- [What the exercise asks]: State how many lines in the listing include the word "computer", and give no other text.

- [Task inputs]:
★ ★ ★
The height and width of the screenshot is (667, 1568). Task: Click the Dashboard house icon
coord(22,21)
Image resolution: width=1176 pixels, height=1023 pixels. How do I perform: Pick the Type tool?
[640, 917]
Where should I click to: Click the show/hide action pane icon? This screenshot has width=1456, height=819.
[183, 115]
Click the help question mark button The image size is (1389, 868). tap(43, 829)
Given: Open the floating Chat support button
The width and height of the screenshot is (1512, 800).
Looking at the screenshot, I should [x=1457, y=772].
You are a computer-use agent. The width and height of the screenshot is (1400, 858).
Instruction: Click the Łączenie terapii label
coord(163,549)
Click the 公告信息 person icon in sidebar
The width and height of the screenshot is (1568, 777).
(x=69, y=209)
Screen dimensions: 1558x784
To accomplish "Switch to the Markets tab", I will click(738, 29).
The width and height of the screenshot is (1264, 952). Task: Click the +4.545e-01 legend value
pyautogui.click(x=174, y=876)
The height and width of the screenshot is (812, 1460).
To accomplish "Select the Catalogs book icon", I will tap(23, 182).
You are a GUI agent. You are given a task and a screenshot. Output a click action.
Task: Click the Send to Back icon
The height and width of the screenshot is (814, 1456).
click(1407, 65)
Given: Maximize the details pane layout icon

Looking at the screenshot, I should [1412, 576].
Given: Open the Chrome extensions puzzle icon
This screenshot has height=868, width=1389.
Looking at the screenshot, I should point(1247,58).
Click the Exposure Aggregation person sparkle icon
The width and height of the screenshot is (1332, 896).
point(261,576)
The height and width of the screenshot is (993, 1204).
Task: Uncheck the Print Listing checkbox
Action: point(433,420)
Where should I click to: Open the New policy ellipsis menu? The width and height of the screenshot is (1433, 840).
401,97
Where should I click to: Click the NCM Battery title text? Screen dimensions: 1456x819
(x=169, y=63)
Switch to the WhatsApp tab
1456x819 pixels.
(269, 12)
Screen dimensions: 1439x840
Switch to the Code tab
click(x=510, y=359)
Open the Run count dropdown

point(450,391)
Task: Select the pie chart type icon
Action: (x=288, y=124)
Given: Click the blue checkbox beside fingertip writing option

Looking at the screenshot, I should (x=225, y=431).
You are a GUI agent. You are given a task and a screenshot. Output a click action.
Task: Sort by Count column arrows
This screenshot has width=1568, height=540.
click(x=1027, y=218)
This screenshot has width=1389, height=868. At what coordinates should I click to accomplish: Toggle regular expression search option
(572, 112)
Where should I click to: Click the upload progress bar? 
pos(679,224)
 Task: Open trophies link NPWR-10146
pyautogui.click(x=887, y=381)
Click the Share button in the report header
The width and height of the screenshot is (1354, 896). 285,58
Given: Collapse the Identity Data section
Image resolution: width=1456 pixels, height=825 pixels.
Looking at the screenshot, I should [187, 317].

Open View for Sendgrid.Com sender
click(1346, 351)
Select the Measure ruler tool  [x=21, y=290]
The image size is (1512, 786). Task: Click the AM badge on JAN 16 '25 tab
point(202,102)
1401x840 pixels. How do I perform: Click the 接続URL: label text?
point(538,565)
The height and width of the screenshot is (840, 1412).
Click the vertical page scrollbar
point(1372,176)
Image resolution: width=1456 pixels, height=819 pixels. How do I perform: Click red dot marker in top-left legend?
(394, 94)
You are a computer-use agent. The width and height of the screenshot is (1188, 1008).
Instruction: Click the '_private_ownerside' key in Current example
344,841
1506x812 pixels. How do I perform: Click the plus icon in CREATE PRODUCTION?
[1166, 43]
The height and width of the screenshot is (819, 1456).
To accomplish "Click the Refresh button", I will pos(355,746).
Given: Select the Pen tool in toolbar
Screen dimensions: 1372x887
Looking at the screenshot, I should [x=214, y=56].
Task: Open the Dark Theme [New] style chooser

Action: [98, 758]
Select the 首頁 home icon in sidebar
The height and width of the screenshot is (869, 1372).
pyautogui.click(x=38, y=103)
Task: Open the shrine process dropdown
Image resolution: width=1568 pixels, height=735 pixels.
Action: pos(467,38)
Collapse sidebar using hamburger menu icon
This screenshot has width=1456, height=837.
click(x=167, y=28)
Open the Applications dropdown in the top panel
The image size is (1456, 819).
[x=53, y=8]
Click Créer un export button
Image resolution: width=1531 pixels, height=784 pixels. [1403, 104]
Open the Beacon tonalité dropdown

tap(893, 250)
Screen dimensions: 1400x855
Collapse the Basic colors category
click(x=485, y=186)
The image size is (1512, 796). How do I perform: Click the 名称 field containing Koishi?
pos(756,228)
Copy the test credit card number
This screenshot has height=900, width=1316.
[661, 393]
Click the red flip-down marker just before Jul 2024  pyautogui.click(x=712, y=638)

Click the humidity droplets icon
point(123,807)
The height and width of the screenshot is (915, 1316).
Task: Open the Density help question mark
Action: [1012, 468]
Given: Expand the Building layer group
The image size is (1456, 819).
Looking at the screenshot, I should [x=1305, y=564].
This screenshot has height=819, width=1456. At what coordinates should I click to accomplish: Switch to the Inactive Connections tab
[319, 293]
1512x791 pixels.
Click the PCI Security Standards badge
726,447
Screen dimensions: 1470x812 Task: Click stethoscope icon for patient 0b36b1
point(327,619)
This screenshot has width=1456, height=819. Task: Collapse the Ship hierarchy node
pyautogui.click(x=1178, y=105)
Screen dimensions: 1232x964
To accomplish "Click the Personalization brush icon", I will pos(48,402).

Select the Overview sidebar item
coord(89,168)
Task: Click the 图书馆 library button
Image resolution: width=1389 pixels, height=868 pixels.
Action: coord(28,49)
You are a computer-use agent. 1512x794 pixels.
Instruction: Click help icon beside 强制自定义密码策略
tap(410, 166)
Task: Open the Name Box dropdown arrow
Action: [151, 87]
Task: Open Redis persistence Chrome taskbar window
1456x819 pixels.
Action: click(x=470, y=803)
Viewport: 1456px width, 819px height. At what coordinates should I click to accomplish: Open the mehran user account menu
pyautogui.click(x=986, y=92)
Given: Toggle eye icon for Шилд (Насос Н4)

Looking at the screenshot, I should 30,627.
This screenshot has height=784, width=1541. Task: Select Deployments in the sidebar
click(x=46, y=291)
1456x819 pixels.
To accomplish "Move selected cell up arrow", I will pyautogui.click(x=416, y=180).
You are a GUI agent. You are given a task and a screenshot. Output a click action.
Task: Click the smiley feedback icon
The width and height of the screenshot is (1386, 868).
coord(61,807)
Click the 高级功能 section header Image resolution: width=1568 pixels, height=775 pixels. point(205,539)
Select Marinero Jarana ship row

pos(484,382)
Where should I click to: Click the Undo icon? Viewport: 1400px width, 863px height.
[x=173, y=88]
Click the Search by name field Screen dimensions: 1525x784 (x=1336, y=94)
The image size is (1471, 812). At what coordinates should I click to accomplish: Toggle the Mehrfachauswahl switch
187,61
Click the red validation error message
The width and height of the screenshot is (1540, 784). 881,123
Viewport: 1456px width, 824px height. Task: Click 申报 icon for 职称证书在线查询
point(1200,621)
★ ★ ★
- [Output of the task]: 3